Sofia's smile held centuries of wisdom. “Live well,” she said simply. “That's the greatest magic of all.”

They left us alone in the sacred space, morning light growing stronger through ancient windows. The room felt both older and newer somehow – like it too was ready for whatever came next.

“Ready?” I asked, offering my hand one final time. Not the eternal searching of bound souls, but the simple choice of two people facing tomorrow together.

Eli took it without hesitation, his smile holding all the promise of this one precious life ahead of us. “Ready.”

We left the sacred room together, walking into a future unburdened by cycles and curses. Behind us, the ancient space settled into peaceful silence, its centuries of purpose finally complete.
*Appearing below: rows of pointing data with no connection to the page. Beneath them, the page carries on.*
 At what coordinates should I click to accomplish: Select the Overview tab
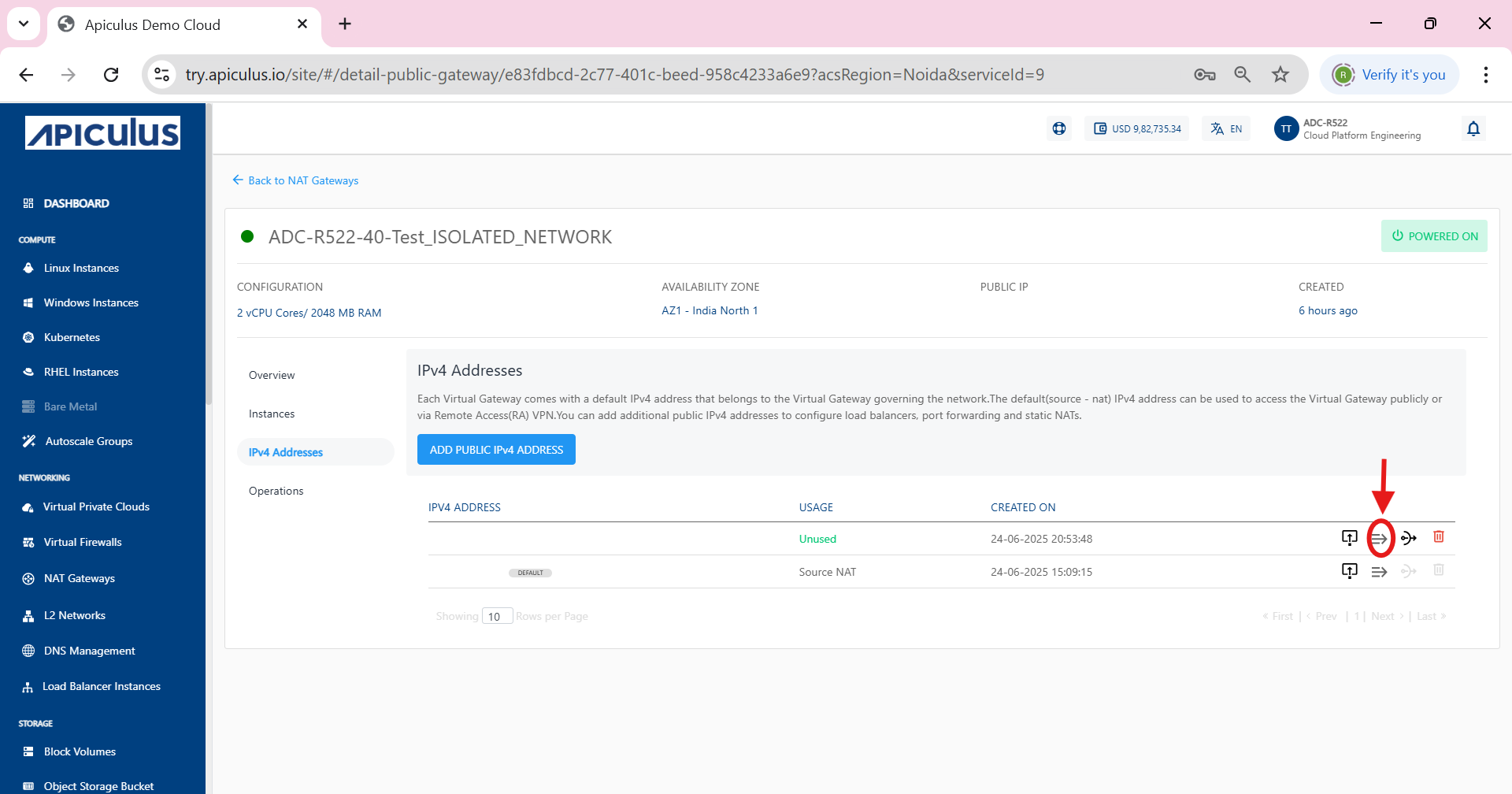coord(271,375)
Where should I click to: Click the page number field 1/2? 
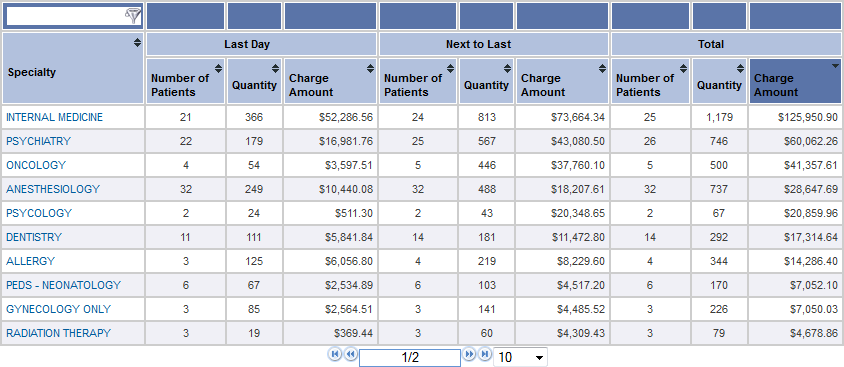(x=410, y=357)
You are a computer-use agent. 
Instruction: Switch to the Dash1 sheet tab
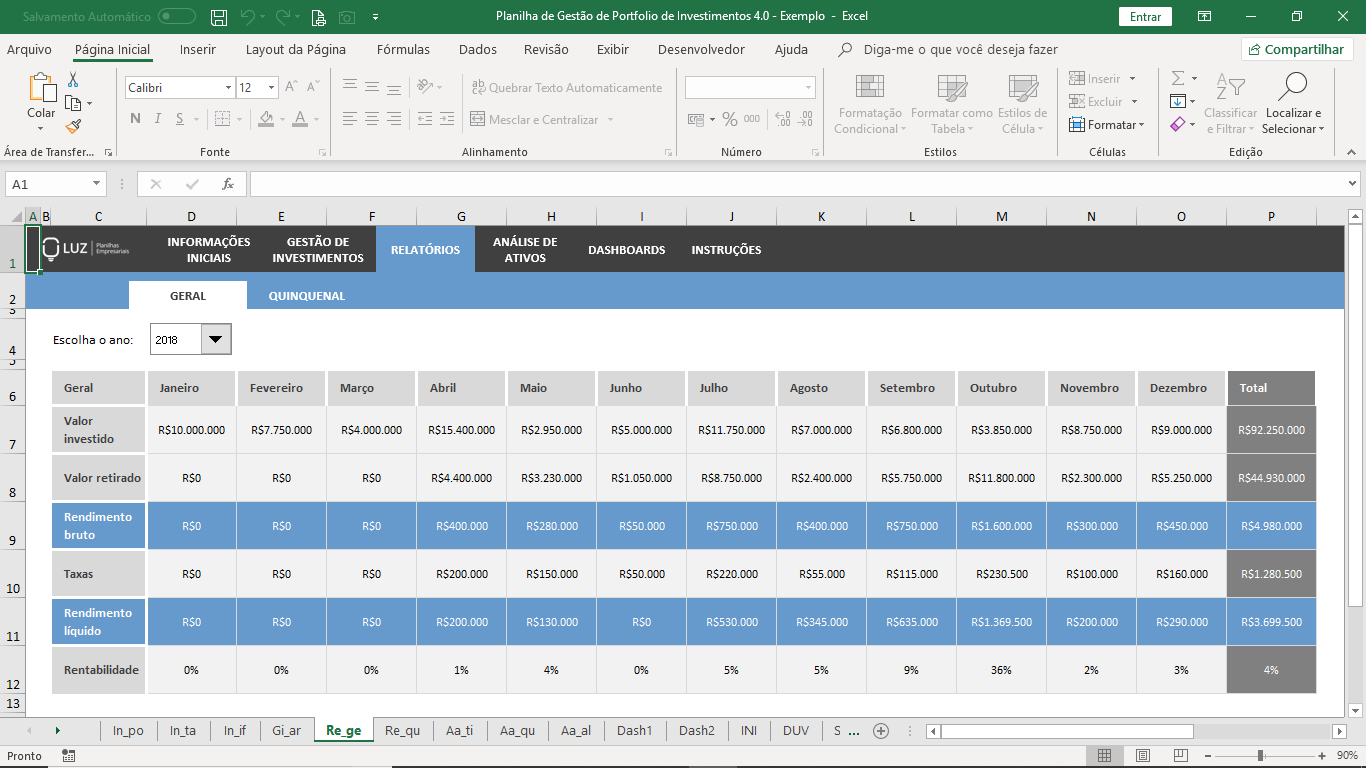[x=634, y=731]
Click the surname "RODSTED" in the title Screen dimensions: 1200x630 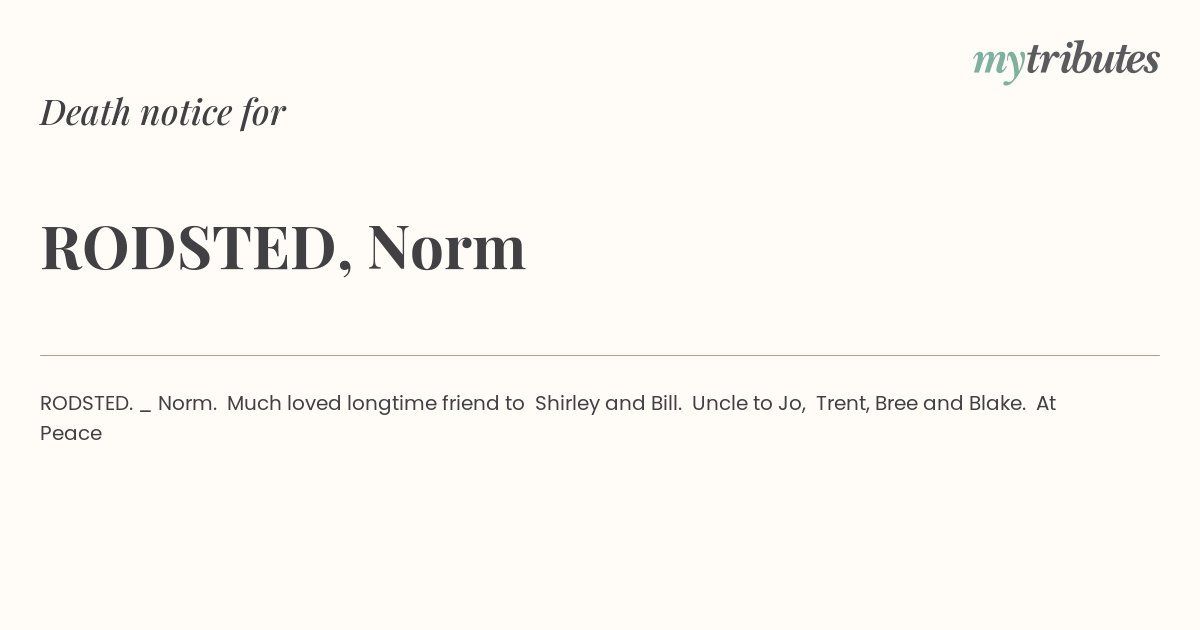(x=188, y=248)
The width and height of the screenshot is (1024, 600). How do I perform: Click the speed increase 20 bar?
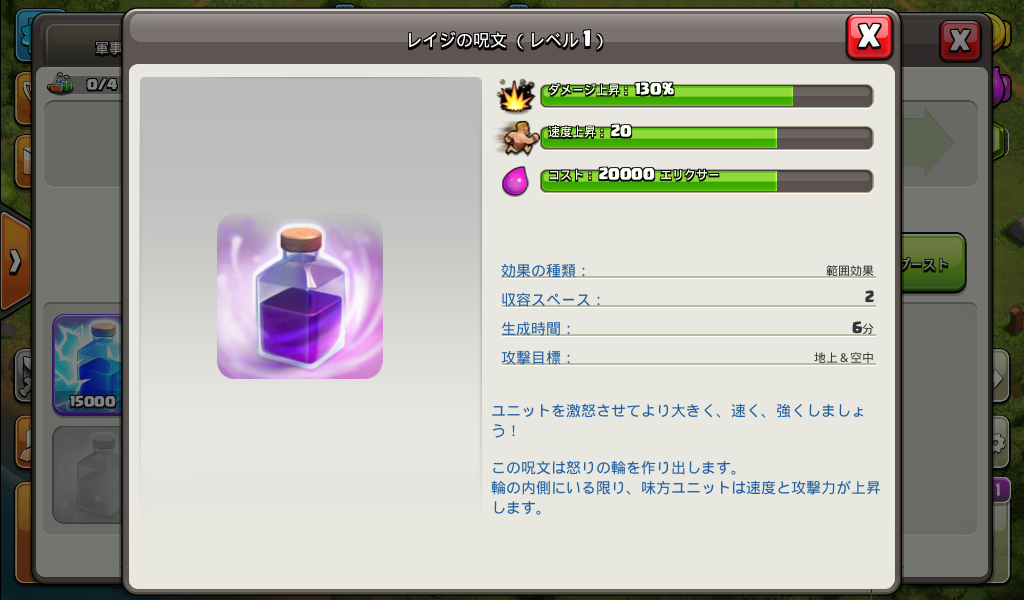pyautogui.click(x=707, y=138)
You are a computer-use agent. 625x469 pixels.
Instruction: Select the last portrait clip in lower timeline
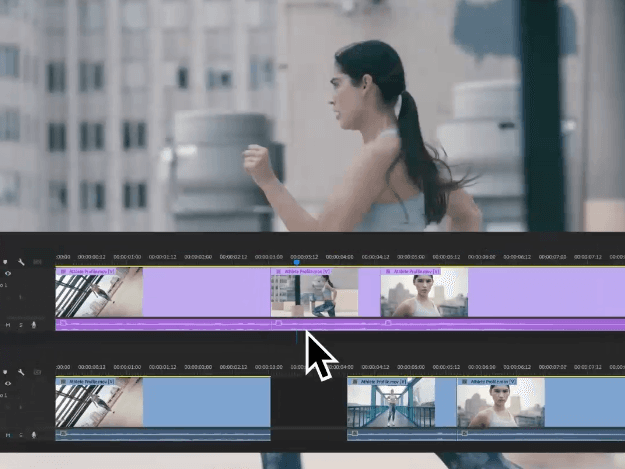click(x=500, y=404)
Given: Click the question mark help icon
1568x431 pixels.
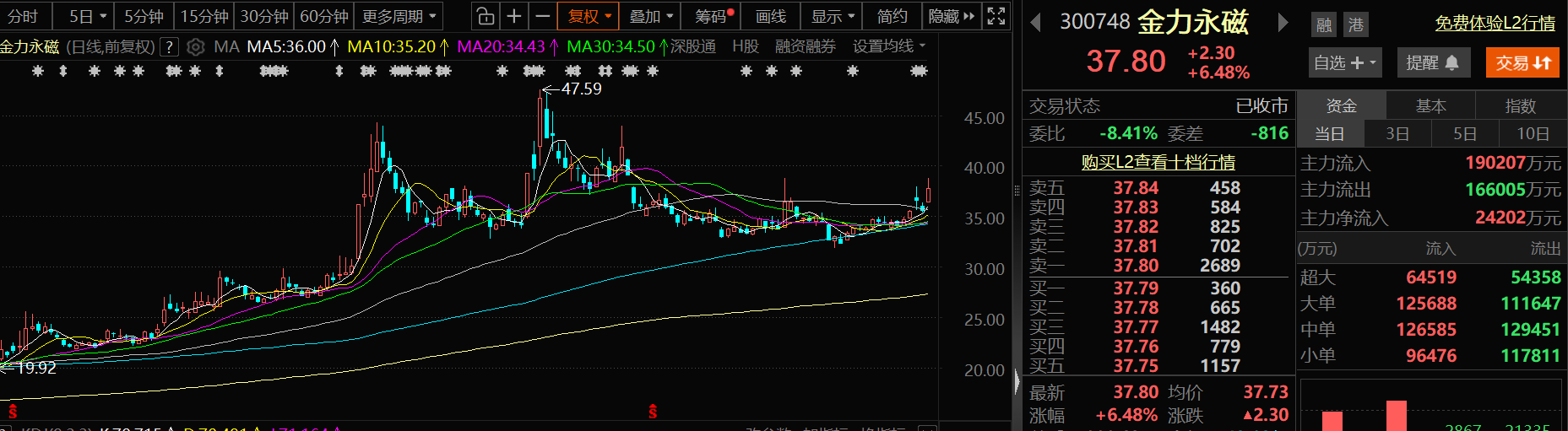Looking at the screenshot, I should [x=170, y=47].
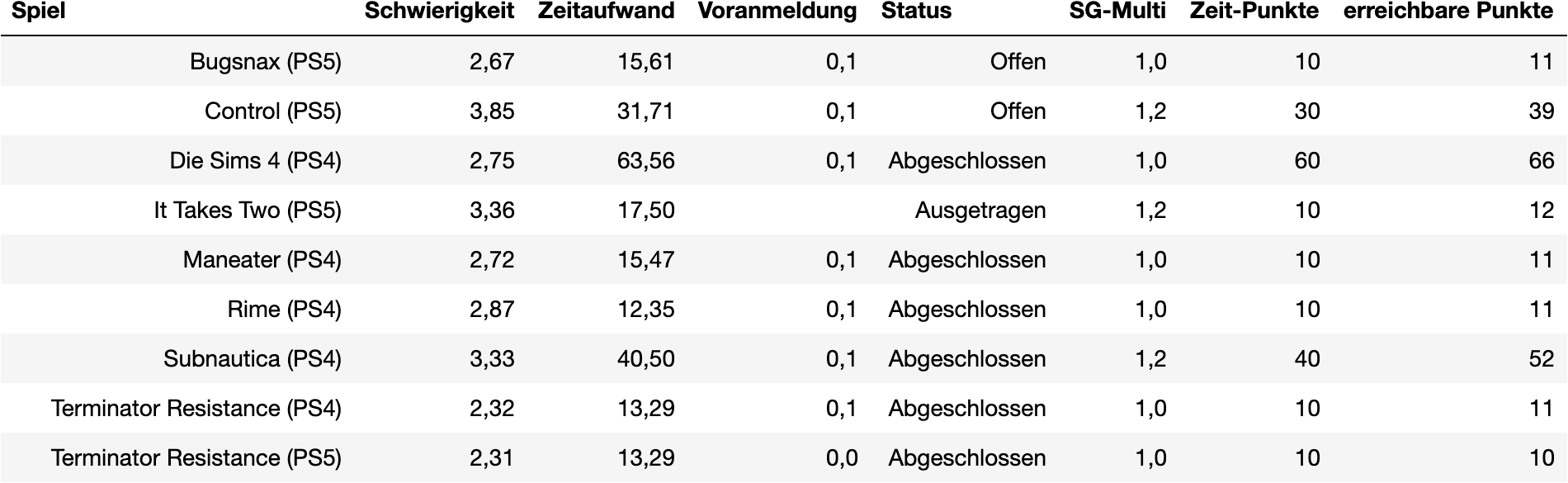The height and width of the screenshot is (483, 1568).
Task: Select the Bugsnax (PS5) game cell
Action: tap(265, 62)
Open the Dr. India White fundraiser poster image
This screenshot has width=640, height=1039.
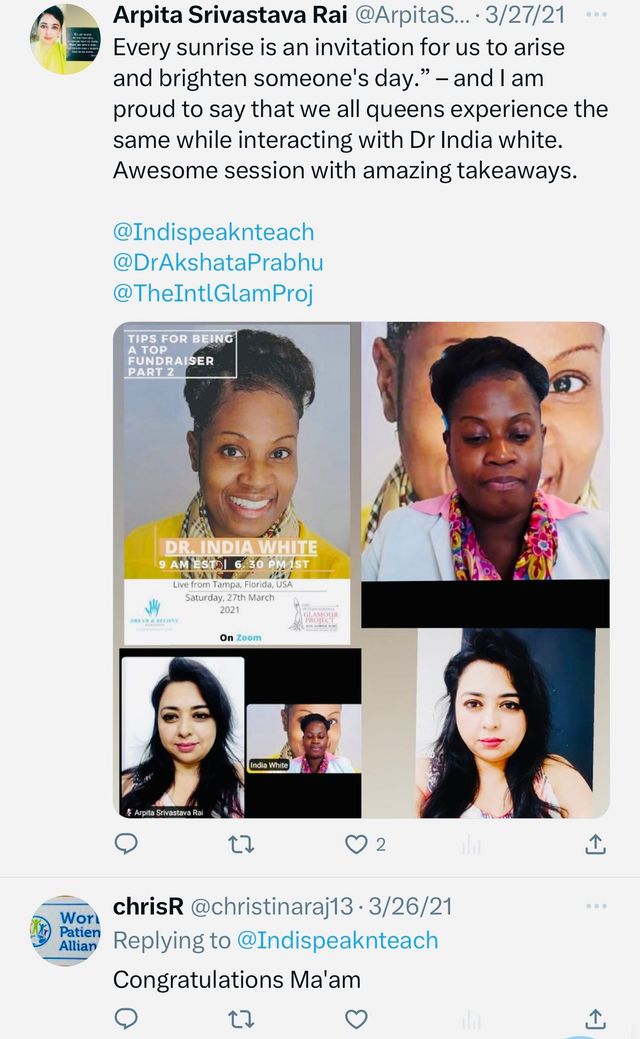click(x=237, y=484)
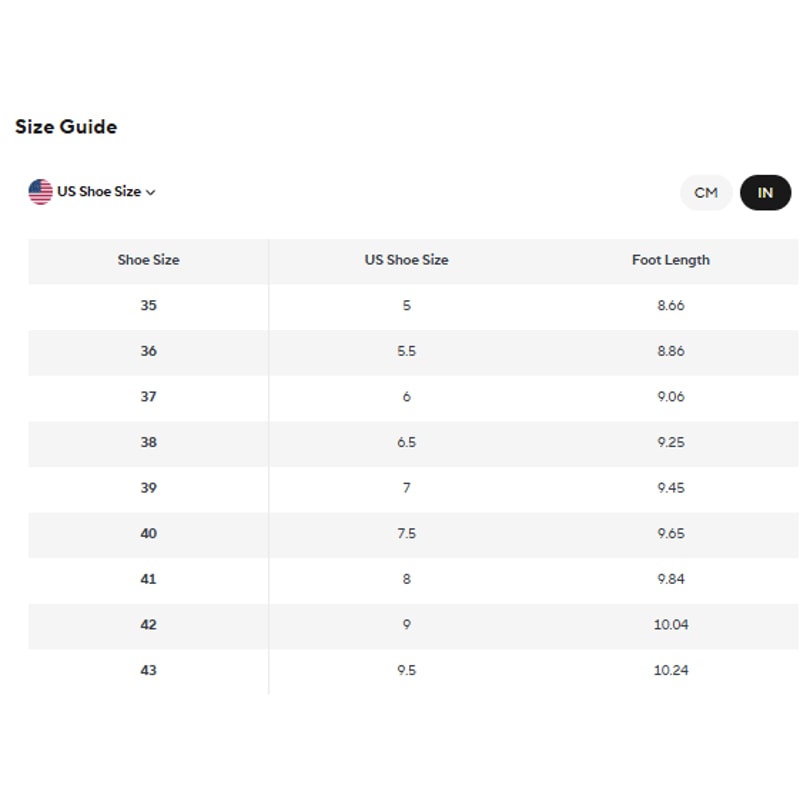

The morning sun painted the corridor ahead in colors that reminded us of temple light, of studio windows, of all the lives that had led us here.

But for the first time in centuries, we were walking toward tomorrow instead of looking back at yesterday. The memories continued settling into gentler forms as we moved through the mansion's historic wing. I remembered everything – every life, every love, every moment of finding each other. But the remembering felt like appreciation now, not desperation.

“What happens next?” Eli asked as we reached the main floor, modern reality reasserting itselfaround us.

“Everything,” I replied, meaning it completely. “One day at a time, one moment at a time. No destiny, no pattern. Just us choosing each other every morning until we can't anymore.”

His hand squeezed mine, surgeon's strength meeting corporate power. “I like those odds.”